Donald Sterling's Clippers Tirade: Donald Sterling, the longtime Clippers owner,tore into his players in the locker room for not giving any effort and being selfish. I put this under the "Good" section because it's nice to see an owner with some moxie. Sure, Donald Sterling calling other people out for being selfish and putting forth no effort is like Larry the Cable Guy calling another comedian gimmicky and unfunny, but Sterling will be damned if he's going to just now start employing good judgement after all these years. HUEVOS.

Japanese World Baseball Classic Crowds: The best thing so far to come out of the WBC. If eating giant bowls of noodles, cheering in unison with thundersticks, and wearing oddly-magnetized necklaces is wrong, I don't think I want to be right.

Vlade Divac: When Shaq and Stan Van Gundy go back and forth about such things as flopping and manning up, there's only one real winner here -- Vlade. Nobody did the former better and the latter worse. For that, a special place on the weekly list must be saved for the best bearded, chain-smoking Yugoslavian to ever play the low post in the NBA.
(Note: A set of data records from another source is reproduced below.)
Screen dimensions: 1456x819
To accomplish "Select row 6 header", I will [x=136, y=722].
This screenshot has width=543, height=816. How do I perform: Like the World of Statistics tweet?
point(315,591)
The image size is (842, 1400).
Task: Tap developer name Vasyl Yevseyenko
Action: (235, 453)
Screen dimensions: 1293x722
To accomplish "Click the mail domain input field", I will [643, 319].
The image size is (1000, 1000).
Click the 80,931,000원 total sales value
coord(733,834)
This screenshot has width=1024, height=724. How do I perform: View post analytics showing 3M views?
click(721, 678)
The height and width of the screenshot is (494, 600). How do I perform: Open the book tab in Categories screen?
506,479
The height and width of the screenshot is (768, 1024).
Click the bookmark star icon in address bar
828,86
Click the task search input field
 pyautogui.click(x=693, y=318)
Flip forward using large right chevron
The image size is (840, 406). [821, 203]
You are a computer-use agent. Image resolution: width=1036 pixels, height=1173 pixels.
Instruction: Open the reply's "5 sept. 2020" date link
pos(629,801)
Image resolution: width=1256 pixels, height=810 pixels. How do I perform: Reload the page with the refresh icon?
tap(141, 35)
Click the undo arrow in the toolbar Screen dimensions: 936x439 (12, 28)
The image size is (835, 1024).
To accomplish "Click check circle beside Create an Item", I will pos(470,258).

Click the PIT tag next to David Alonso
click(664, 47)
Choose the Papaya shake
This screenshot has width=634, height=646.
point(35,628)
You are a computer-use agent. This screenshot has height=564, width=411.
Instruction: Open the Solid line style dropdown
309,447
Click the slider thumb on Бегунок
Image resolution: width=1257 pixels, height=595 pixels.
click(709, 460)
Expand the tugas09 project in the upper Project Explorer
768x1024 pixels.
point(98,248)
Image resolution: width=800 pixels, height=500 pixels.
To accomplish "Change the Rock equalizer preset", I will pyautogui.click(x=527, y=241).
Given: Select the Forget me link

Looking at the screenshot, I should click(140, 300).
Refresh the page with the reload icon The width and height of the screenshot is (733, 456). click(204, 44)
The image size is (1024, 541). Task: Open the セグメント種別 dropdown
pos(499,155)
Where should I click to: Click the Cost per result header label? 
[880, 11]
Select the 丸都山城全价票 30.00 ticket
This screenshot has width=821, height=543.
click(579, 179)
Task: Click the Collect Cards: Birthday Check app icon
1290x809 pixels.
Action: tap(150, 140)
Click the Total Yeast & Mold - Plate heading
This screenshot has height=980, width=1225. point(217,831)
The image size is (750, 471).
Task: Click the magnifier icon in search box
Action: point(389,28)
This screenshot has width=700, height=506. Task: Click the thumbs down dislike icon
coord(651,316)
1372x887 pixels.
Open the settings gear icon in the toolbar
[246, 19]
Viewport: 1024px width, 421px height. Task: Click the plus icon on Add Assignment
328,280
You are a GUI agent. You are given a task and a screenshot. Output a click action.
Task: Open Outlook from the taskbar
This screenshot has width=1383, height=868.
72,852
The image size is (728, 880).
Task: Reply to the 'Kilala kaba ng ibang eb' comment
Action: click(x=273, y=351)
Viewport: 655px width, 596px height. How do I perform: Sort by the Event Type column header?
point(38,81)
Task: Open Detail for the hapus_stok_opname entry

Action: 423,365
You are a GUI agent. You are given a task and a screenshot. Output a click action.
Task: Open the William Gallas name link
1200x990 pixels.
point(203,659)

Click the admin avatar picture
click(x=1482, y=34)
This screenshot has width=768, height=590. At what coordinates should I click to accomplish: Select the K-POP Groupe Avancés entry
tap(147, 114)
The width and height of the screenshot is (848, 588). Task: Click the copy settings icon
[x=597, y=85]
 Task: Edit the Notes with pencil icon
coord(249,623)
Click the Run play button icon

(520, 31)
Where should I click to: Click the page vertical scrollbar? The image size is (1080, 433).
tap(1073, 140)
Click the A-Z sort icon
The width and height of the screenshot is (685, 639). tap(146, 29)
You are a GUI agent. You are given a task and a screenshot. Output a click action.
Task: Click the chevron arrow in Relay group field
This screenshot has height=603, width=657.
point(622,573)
These next five think that they're too cool for school, but I have a newsflash for you Walter Cronkite... they aren't:

NCAA Basketball Conference Tournaments: Every college football writer against a playoff will tell you that they fear that the regular season won't matter, comparing it to college basketball. Despite the fact that you can't logically connect the two ideas, the real problem here is the year-end tournaments that basically say, "Sure, you proved exactly who your team was over the course of a balanced schedule, but let's see you do it again -- this time on a carefully -- constructed TV revenue schedule!"

Terrell Owens: The worst thing about T.O. signing with the Bills is the opportunity it gives hack sports radio hosts across the country to dust off and regurgitate the ol' "Is T.O. worth it?" show. At this point, if you don't know that Owens will 100 percent detonate your team, it's best you just fire up Tecmo Super Bowl and sit down.

Florida State + the NCAA: The NCAA handed down sanctions to the Seminoles because of the use academically ineligible athletes, forcing the football team to forfeit certain victories, which puts Bobby Bowden's quest for the all-time wins record in serious doubt. This story really hit everyone involved with the 'Noles hard, so if you're having a tough time dealing with all of this, take comfort in knowing that no matter what, there are still crazy good deals at Foot Locker.

The Dominican Republic Baseball Team: Sure, they won their second game, but one of the overwhelming WBC favorites lost early to the Netherlands in one of the two biggest tournament upsets. It's one thing to lose, but it gets to be embarrassing when it's to a country known for wooden shoes, special bakeries, and 16th century composer/organist Jan Pieterszoon Sweelinck. Shame on you.

NBA Revenue: Ticket prices have seemingly hit rock bottom, making it pretty realistic to see an NBA game for roughly the same price as a chalupa. On second thought, though, a chalupa sounds significantly more enticing than an evening with Beno Udrih and the Kings right about now.